One small step toward a more sustainable campus
Two civil engineering and society students are helping to reduce waste on campus with the Bring Your Own Container (BYOC) initiative.
Natalie Ciancone and Stefania Abbatangelo, who are also pursuing a Interdisciplinary Minor in Sustainability, started the project as part of their Implementing Sustainable Change course (SUSTAIN 3S03). The course connects student teams with community partners to tackle local sustainability challenges through experiential learning.
Ciancone and Abbatangelo partnered with Chris Roberts, director of Hospitality Services at McMaster, to create BYOC. They launched a pilot from November 12th to 30th at Creation X in the McMaster University Student Centre where students received a 25-cent discount on their meal just by bringing a reusable container.
“Some people believe that small changes don’t matter but they really do,” says Abbatangelo. “Bringing your own container is easy and it helps the environment. It’s a very simple adjustment you can make and if everyone thought this way we would be able to create substantial change.”
Before the duo could take on the project, they had to determine if there was interest in the program through a survey. The goal was 150 responses and they received over 280 from faculty, staff and students. They found that over 90% were enticed to use the program as it gave them the opportunity to reduce food packaging waste.

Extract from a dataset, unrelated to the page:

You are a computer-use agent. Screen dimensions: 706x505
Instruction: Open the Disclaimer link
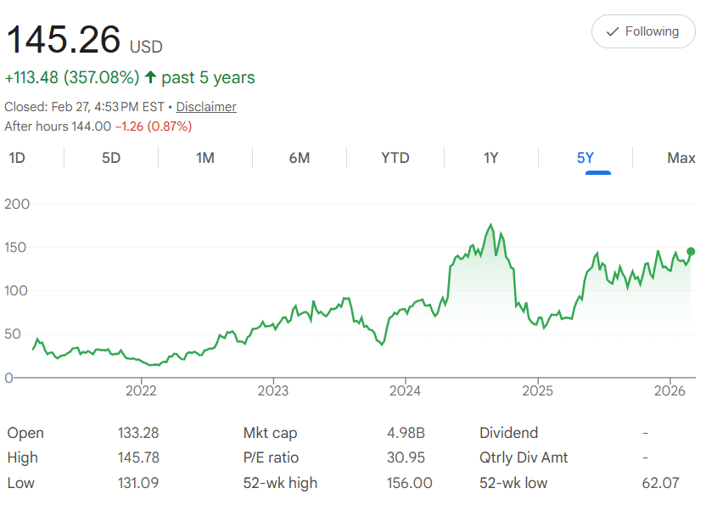[206, 107]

Even with a popular response, they still had to overcome some barriers.
“We had to sit down with the City of Hamilton’s Public Health Inspector because there are a lot of health policies and regulations we had to abide by,” explains Ciancone. “We gained a thorough understanding of these policies and discussed proper food handling methods in order to design a program that met standards.”
Though less than a quarter of survey participants took advantage of the program, the pair believe participation will grow with time as behavioural norms begin to shift.

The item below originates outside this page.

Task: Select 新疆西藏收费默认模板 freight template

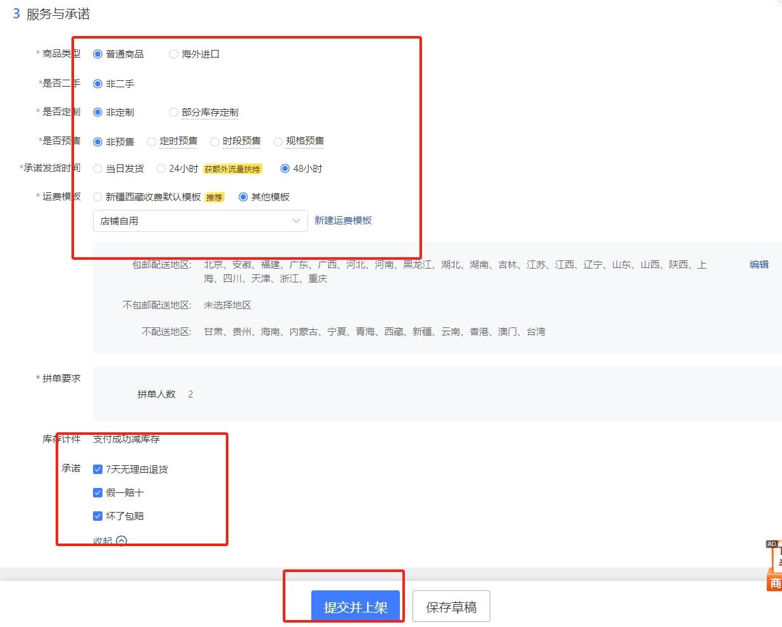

Ciancone and Abbatangelo hope to improve marketing efforts and are now working toward a permanent implementation and expansion of the BYOC program at Bridges Café.

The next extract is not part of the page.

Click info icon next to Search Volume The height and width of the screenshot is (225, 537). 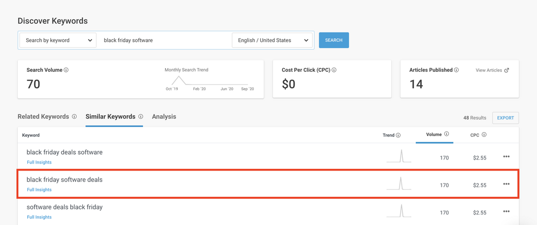[66, 70]
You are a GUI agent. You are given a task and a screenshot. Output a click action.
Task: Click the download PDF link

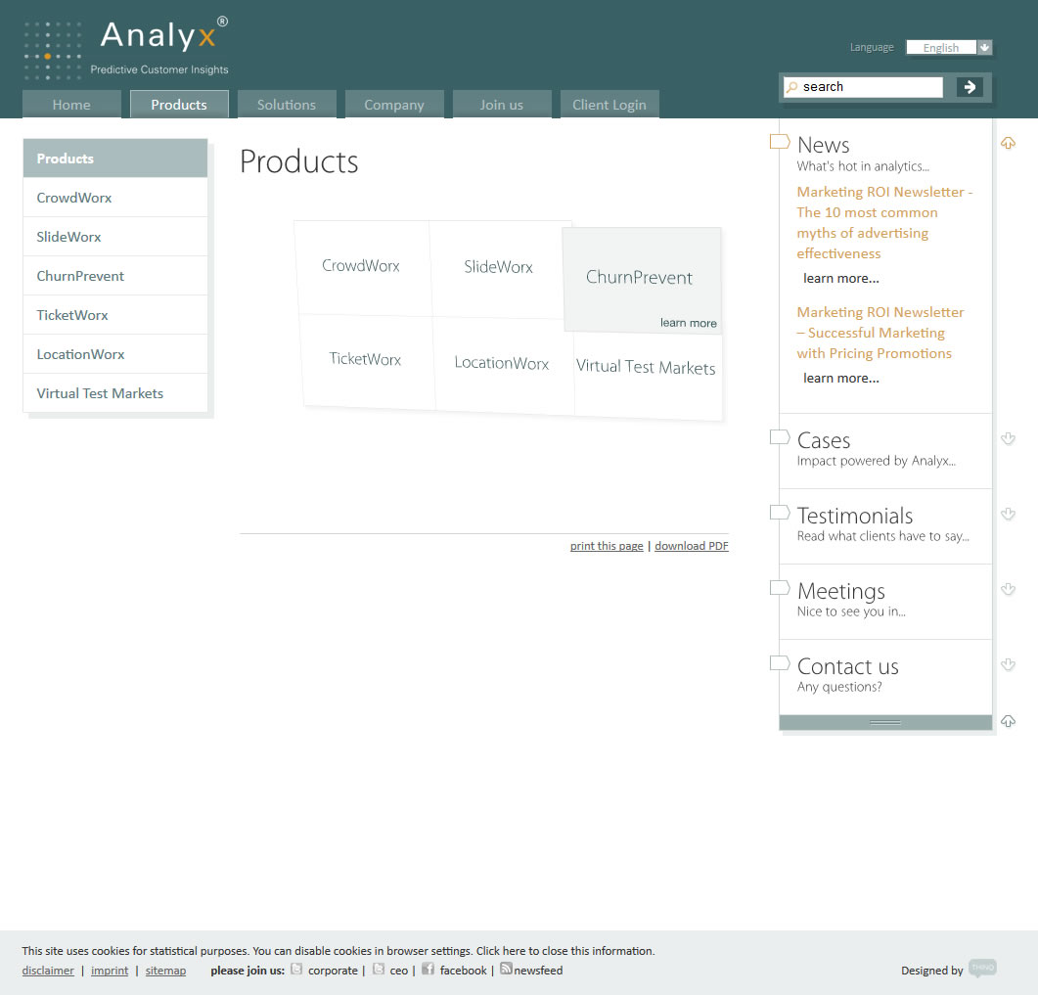point(691,546)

The experience has helped both students develop a multifaceted perspective when solving engineering problems, and improved their ability to evaluate problems more thoroughly.
“Sustainability plays an important role in every step of the design process from the materials being used, to the impacts of the construction phase and looking at the long-term effects,” says Ciancone. “It puts a focus on optimizing efficiency while reducing negative impacts on the environment.”
Abbatangelo agrees. “This program has helped me see the correlation between continued innovation and the need to be more environmentally, socially, and economically conscious as a society.”